Perhaps it shouldn’t have come as such a surprise then when Milwaukee didn’t really handle it so well. Earlier in the season, when Milwaukee was dropping games that seemed easily winnable, some of the comments from the Bucks told the story of a favorite struggling with their role. After a loss to a Philadelphia team that was 2-10 coming in, Andrew Bogut remarked, “I think we came into this game knowing their record.”
Now, months later, Milwaukee is the team with the record that precedes them.
Of late, some of the best efforts from the Bucks have been with their backs up against a wall. In Los Angeles a Lakers win seemed a foregone conclusion, but the Bucks shocked many with a double digit win of their own. That came on the heels of a road win against the Mavericks in Dallas and everything but a win in San Antonio where it took a Manu Ginobili buzzer beater to stop the Bucks.
Much like they did last season, Milwaukee has thrived when they’ve been most written off this season. Is there a correlation?
“If you’re looking for things externally to get you motivated … when you become a professional that’s the time when you should be at a pretty even keel,” Coach Skiles said before Saturday’s game. “You should play just about the same every single day, there shouldn’t be the ups and downs.”
Of course on a team that’s been full of ups and downs this season, he recognized that those inconsistencies are a sign that the team simply isn’t where they want to be.
“That doesn’t mean that everybody always does that,” he said. “You know, [they’re] human beings. But that should be the goal. When you get there, is normally when you have a really good club. Normally when you start playing really well is when there’s cretin things you can count on every night form every guy and like a lot of teams we’re trying to work towards that goal.”

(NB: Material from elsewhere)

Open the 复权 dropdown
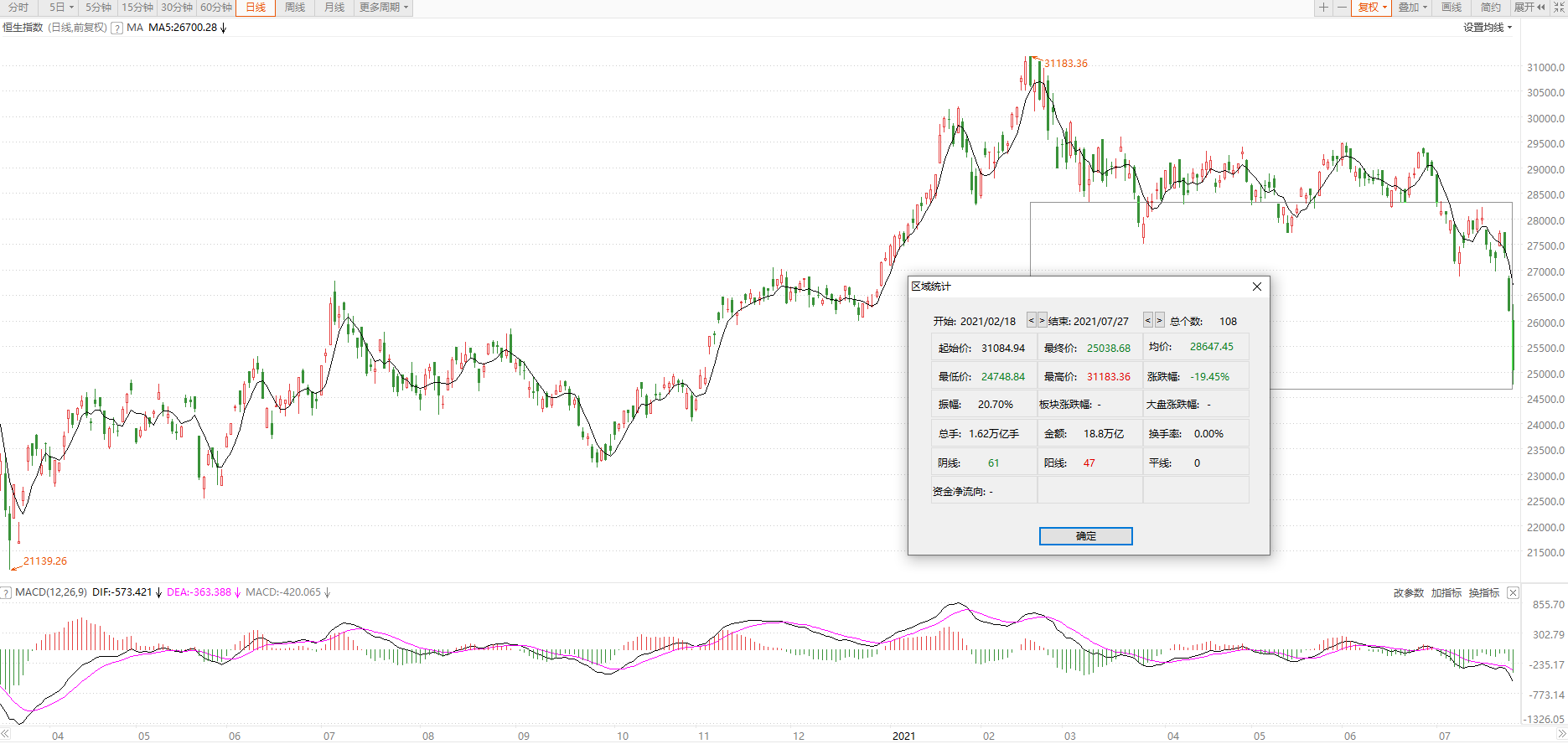 pyautogui.click(x=1372, y=8)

The biggest difference between this year’s team and last year’s team in terms of wins Coach Skiles said, has been that this season’s team hasn’t beaten, “the teams they are supposed to beat.” That early loss to Philadelphia was apart of a five game losing streak in which the team dropped games to Philly, an Oklahoma City team without Kevin Durant and Jeff Green, Cleveland and Detroit. Had Milwaukee taken care of those games, they’d be looking at a record nearly flipped.

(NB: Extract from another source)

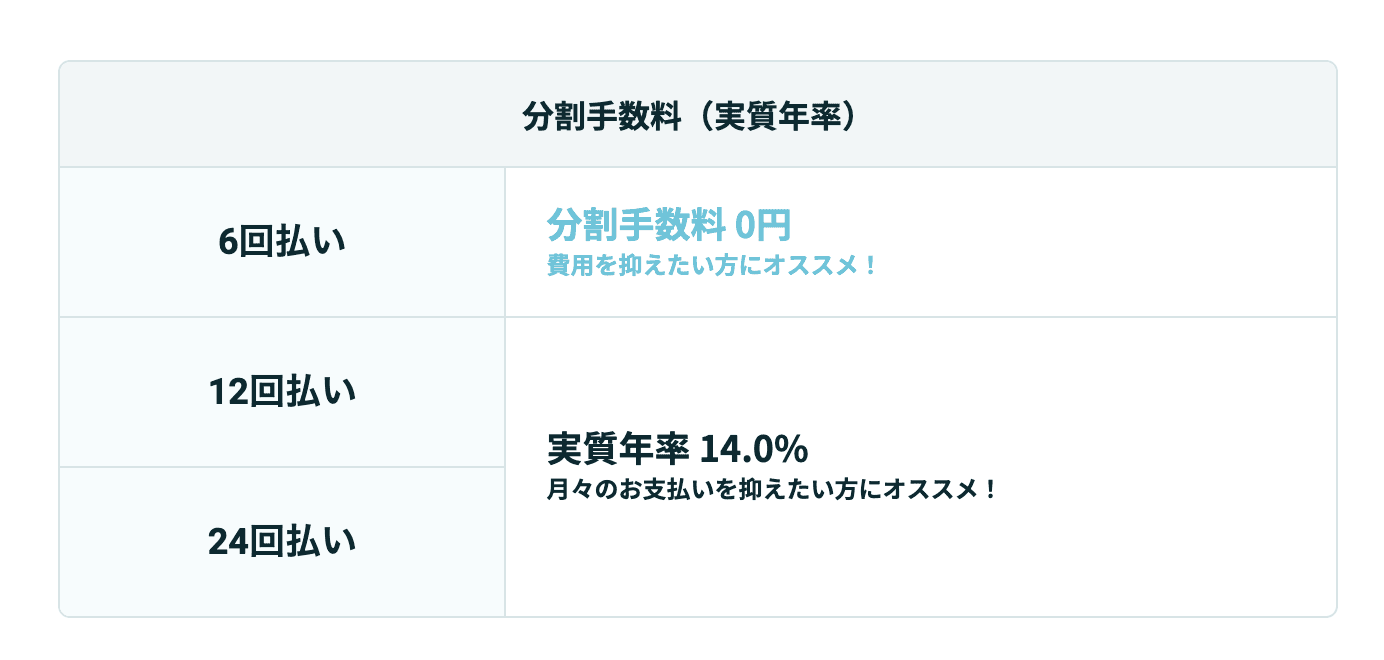Viewport: 1384px width, 660px height.
Task: Click the "実質年率 14.0%" heading
Action: 677,450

But here Milwaukee sits, five games under .500 with three more very difficult games remaining this week before their schedule begins to soften. While it’s unlikely Milwaukee pulls out any of the three Florida games, they could put together another unlikely performance and reel one in to keep within six games of .500 with their schedule easing up, just like they did last season.
Milwaukee’s late season run after being written off last season came during a home heavy February and March and the Bucks face a similarly soft schedule in those months this year. So long as the Bucks maintain through January and don’t nosedive, they will likely be heading into Spring with a similar record and that same underdog feeling that served them so well a year ago.
Whether the results will be as kind remains to be seen.